MATERIAL TO PROCESS
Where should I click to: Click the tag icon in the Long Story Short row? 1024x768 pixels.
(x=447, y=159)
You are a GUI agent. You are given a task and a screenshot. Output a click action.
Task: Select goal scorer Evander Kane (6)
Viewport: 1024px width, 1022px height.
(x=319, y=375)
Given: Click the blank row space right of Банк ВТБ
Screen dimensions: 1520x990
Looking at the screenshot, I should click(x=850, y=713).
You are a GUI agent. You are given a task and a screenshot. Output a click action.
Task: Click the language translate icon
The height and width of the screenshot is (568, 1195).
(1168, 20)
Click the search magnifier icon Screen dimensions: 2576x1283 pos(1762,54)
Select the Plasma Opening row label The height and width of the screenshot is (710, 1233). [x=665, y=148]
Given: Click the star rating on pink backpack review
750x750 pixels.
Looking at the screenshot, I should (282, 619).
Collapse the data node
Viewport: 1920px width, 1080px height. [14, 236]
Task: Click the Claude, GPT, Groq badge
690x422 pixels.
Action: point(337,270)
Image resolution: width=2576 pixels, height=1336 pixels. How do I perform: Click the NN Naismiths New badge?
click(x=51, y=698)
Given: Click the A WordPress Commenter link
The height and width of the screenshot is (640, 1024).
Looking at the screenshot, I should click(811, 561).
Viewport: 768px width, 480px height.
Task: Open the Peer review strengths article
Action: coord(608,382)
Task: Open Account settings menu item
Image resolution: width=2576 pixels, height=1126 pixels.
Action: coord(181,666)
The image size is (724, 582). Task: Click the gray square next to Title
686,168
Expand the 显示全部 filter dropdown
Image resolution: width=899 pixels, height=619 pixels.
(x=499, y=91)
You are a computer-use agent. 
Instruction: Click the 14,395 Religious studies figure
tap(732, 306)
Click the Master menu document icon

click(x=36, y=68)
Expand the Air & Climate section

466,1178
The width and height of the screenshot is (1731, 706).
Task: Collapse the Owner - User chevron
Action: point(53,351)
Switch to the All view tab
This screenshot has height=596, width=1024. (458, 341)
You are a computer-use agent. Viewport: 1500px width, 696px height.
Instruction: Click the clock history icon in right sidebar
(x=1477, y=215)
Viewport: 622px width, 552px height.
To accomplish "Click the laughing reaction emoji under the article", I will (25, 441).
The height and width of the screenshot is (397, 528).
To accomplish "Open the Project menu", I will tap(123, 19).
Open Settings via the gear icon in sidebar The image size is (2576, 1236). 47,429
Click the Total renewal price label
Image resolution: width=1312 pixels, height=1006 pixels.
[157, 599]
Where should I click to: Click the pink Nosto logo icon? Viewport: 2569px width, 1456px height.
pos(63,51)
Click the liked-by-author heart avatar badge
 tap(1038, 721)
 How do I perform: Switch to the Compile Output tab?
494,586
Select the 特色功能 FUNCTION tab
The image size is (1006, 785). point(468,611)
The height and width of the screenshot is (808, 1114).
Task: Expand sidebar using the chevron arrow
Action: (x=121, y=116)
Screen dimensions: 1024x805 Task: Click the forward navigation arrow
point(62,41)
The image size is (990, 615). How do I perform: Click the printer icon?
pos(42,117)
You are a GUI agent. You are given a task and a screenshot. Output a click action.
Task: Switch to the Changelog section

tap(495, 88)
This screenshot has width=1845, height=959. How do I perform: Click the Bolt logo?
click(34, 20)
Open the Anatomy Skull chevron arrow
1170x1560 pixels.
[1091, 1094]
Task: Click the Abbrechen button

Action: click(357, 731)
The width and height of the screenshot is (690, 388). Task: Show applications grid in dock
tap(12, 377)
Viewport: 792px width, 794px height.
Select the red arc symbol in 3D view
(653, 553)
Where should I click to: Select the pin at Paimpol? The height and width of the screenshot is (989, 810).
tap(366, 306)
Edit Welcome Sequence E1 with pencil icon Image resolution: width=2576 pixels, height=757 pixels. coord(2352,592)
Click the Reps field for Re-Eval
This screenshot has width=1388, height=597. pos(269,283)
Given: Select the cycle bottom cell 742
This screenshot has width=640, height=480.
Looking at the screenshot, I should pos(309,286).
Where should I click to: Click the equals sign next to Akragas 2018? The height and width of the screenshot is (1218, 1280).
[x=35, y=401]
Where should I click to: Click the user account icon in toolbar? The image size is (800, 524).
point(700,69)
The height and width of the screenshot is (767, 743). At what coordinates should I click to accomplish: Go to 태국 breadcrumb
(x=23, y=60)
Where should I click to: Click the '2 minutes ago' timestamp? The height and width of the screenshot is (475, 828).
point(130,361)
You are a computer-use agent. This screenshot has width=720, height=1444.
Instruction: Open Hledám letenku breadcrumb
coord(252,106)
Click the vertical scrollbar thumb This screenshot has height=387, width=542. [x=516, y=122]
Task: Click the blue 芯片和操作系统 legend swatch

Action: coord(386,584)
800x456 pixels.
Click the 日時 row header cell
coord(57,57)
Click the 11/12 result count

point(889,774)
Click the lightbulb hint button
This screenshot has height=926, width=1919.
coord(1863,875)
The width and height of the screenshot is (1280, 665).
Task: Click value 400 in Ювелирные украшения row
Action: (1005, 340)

WHAT THE EXERCISE ASKS
Copy every one of the lines above verbatim.

OUTPUT OF THE TASK
Where should I click to: Click the tag icon in the Long Story Short row? 1024x768 pixels.
(x=447, y=159)
You are a GUI agent. You are given a task and a screenshot. Output a click action.
Task: Select goal scorer Evander Kane (6)
Viewport: 1024px width, 1022px height.
(x=319, y=375)
Given: Click the blank row space right of Банк ВТБ
Screen dimensions: 1520x990
Looking at the screenshot, I should click(x=850, y=713).
You are a GUI agent. You are given a task and a screenshot. Output a click action.
Task: Click the language translate icon
The height and width of the screenshot is (568, 1195).
(1168, 20)
Click the search magnifier icon Screen dimensions: 2576x1283 pos(1762,54)
Select the Plasma Opening row label The height and width of the screenshot is (710, 1233). [x=665, y=148]
Given: Click the star rating on pink backpack review
750x750 pixels.
Looking at the screenshot, I should (282, 619).
Collapse the data node
Viewport: 1920px width, 1080px height. [14, 236]
Task: Click the Claude, GPT, Groq badge
690x422 pixels.
Action: point(337,270)
Image resolution: width=2576 pixels, height=1336 pixels. How do I perform: Click the NN Naismiths New badge?
click(x=51, y=698)
Given: Click the A WordPress Commenter link
The height and width of the screenshot is (640, 1024).
Looking at the screenshot, I should click(811, 561).
Viewport: 768px width, 480px height.
Task: Open the Peer review strengths article
Action: coord(608,382)
Task: Open Account settings menu item
Image resolution: width=2576 pixels, height=1126 pixels.
Action: coord(181,666)
The image size is (724, 582). Task: Click the gray square next to Title
686,168
Expand the 显示全部 filter dropdown
Image resolution: width=899 pixels, height=619 pixels.
(x=499, y=91)
You are a computer-use agent. 
Instruction: Click the 14,395 Religious studies figure
tap(732, 306)
Click the Master menu document icon

click(x=36, y=68)
Expand the Air & Climate section

466,1178
The width and height of the screenshot is (1731, 706).
Task: Collapse the Owner - User chevron
Action: point(53,351)
Switch to the All view tab
This screenshot has height=596, width=1024. (458, 341)
You are a computer-use agent. Viewport: 1500px width, 696px height.
Instruction: Click the clock history icon in right sidebar
(x=1477, y=215)
Viewport: 622px width, 552px height.
To accomplish "Click the laughing reaction emoji under the article", I will (25, 441).
The height and width of the screenshot is (397, 528).
To accomplish "Open the Project menu", I will tap(123, 19).
Open Settings via the gear icon in sidebar The image size is (2576, 1236). 47,429
Click the Total renewal price label
Image resolution: width=1312 pixels, height=1006 pixels.
[157, 599]
Where should I click to: Click the pink Nosto logo icon? Viewport: 2569px width, 1456px height.
pos(63,51)
Click the liked-by-author heart avatar badge
 tap(1038, 721)
 How do I perform: Switch to the Compile Output tab?
494,586
Select the 特色功能 FUNCTION tab
The image size is (1006, 785). point(468,611)
The height and width of the screenshot is (808, 1114).
Task: Expand sidebar using the chevron arrow
Action: (x=121, y=116)
Screen dimensions: 1024x805 Task: Click the forward navigation arrow
point(62,41)
The image size is (990, 615). How do I perform: Click the printer icon?
pos(42,117)
You are a GUI agent. You are given a task and a screenshot. Output a click action.
Task: Switch to the Changelog section

tap(495, 88)
This screenshot has width=1845, height=959. How do I perform: Click the Bolt logo?
click(34, 20)
Open the Anatomy Skull chevron arrow
1170x1560 pixels.
[1091, 1094]
Task: Click the Abbrechen button

Action: click(357, 731)
The width and height of the screenshot is (690, 388). Task: Show applications grid in dock
tap(12, 377)
Viewport: 792px width, 794px height.
Select the red arc symbol in 3D view
(653, 553)
Where should I click to: Select the pin at Paimpol? The height and width of the screenshot is (989, 810).
tap(366, 306)
Edit Welcome Sequence E1 with pencil icon Image resolution: width=2576 pixels, height=757 pixels. coord(2352,592)
Click the Reps field for Re-Eval
This screenshot has width=1388, height=597. pos(269,283)
Given: Select the cycle bottom cell 742
This screenshot has width=640, height=480.
Looking at the screenshot, I should pos(309,286).
Where should I click to: Click the equals sign next to Akragas 2018? The height and width of the screenshot is (1218, 1280).
[x=35, y=401]
Where should I click to: Click the user account icon in toolbar? The image size is (800, 524).
point(700,69)
The height and width of the screenshot is (767, 743). At what coordinates should I click to accomplish: Go to 태국 breadcrumb
(x=23, y=60)
Where should I click to: Click the '2 minutes ago' timestamp? The height and width of the screenshot is (475, 828).
point(130,361)
You are a computer-use agent. This screenshot has width=720, height=1444.
Instruction: Open Hledám letenku breadcrumb
coord(252,106)
Click the vertical scrollbar thumb This screenshot has height=387, width=542. [x=516, y=122]
Task: Click the blue 芯片和操作系统 legend swatch

Action: coord(386,584)
800x456 pixels.
Click the 日時 row header cell
coord(57,57)
Click the 11/12 result count

point(889,774)
Click the lightbulb hint button
This screenshot has height=926, width=1919.
coord(1863,875)
The width and height of the screenshot is (1280, 665).
Task: Click value 400 in Ювелирные украшения row
Action: (1005, 340)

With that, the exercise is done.